WORK REQUIRED
Look through the data below for the line with "News (805, 137)" and the line with "What is Computational Optics? (1263, 885)", then output those two and all lines in between, exactly as written.

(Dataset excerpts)

○ ○ ○ ○

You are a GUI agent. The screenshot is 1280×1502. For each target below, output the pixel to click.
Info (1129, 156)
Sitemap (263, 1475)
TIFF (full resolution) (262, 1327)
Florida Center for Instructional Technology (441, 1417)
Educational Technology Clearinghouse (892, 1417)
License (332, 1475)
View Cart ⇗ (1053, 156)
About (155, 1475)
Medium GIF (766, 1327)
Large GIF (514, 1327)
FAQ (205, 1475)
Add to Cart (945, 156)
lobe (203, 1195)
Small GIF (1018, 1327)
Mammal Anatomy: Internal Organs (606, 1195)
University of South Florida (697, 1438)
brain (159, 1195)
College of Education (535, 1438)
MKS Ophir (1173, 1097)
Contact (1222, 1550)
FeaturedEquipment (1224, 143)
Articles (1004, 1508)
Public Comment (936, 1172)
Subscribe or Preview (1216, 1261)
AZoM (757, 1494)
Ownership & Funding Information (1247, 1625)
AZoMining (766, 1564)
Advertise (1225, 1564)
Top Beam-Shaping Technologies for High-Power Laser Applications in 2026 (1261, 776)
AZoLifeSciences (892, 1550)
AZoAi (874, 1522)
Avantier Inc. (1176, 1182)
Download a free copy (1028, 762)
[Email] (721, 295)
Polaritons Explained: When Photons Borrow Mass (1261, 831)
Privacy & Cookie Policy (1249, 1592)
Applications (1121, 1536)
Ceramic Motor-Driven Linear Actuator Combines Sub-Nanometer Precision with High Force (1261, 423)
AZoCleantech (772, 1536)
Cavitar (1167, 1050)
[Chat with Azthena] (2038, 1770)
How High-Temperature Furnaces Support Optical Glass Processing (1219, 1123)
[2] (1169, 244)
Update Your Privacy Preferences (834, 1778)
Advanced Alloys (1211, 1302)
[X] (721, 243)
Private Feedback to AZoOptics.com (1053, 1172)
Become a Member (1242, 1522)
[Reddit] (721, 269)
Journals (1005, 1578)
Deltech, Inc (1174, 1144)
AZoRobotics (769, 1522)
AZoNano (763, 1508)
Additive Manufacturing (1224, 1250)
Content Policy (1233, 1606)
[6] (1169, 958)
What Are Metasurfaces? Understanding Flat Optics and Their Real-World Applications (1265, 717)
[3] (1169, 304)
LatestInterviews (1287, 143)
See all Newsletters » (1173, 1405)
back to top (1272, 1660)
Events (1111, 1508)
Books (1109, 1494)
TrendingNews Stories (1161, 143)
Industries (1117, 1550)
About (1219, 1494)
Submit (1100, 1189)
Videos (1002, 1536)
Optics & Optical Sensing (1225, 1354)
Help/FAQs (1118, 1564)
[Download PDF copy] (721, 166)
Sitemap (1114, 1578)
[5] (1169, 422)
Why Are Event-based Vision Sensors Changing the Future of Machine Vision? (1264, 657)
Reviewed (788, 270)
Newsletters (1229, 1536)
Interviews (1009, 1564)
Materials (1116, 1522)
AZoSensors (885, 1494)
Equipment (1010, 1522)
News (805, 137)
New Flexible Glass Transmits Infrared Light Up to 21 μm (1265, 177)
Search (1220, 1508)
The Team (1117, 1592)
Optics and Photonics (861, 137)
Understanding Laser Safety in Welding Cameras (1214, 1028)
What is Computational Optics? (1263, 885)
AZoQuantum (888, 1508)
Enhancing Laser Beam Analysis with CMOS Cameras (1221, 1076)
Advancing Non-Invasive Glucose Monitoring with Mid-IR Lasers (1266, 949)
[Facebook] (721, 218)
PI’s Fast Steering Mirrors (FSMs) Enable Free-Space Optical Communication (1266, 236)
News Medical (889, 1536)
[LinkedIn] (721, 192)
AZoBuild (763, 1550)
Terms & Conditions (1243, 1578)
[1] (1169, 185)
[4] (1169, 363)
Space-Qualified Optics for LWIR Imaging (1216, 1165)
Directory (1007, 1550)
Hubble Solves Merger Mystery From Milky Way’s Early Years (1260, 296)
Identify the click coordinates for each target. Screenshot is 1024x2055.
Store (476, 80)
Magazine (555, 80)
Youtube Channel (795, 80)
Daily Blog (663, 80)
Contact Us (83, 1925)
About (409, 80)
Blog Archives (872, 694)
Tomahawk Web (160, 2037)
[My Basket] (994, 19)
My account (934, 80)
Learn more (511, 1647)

○ ○ ○ ○

TASK OUTPUT
News (805, 137)
New Flexible Glass Transmits Infrared Light Up to 21 μm (1265, 177)
Search (1220, 1508)
The Team (1117, 1592)
Optics and Photonics (861, 137)
Understanding Laser Safety in Welding Cameras (1214, 1028)
What is Computational Optics? (1263, 885)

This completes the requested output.